The last question: You are both a medical anthropologist and a physician. Has this multi-disciplinary interest broadened your horizons as a scientist? Would you recommend that young scientists diversify their interests?

I will just say this: I feel so lucky, to this day, to have benefited from training in anthropology. I mentioned that one of my mentors was a founder of Koç University, Nur Yalman. And I’ll tell you, I don’t know that this made it into the speech, but one of the classes I took from him was called “Social Theory.” And you’d never get a class like that in medical school, right? But it’s important to understand how the world works, how the social world works. Because that’s the world we live in. That’s the only one we know. And Harvard and a few other, not many, American universities have developed these programs that are MD-PhD programs in the social sciences. And the “social sciences” may include sociology, history.
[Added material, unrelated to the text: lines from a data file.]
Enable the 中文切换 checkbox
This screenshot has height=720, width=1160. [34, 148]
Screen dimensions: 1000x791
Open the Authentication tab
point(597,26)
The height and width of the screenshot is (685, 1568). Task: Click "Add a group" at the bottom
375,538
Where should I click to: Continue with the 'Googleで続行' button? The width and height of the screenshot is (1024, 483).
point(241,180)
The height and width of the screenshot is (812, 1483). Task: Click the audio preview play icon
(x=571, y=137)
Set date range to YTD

Some of my best colleagues at Harvard are historians who are also physicians. I’ve learned more from them, you know… When I think about epidemics, I go back to my colleagues who went through the same program and I learn from them every time. Economics. Again, physicians, and I’m among them, alas, are willfully ignorant about economics. But when you have more people who are trained jointly in these… One a profession, medicine, the other a discipline, let’s say, economics, sociology… We’ve had students who trained in the classics. And I just think it informs the entire experience. Now, I will say that Harvard is one of the places where a social medicine course is required in medical school. But every year we have to fight for the amount of time we get. If you imagine someone who is working on let’s say, CRISPR. I’m sure you’ve been writing about that. Or molecular biology of any sort. Wouldn’t you want that person to know more about the history of the development of that science? More about its implications in a very troubled but beautiful world? I would say yes, they would be better scientists if they knew more about the context around them, which is what anthropology looks at. But also the social history of the problem that they’re looking at. So I try to do that in my work, even though I’m not a historian. If I want to write a book about Ebola, you can bet that I’m going to go back to my historian friends and say, “How does this strike you compared to the other outbreaks of deadly viral disease?” It’s just something that everyone can do with a little effort, is understand the context around you and the history of how it came to be. As I said, I’m still excited about that approach, 40 years after first encountering it in the classroom.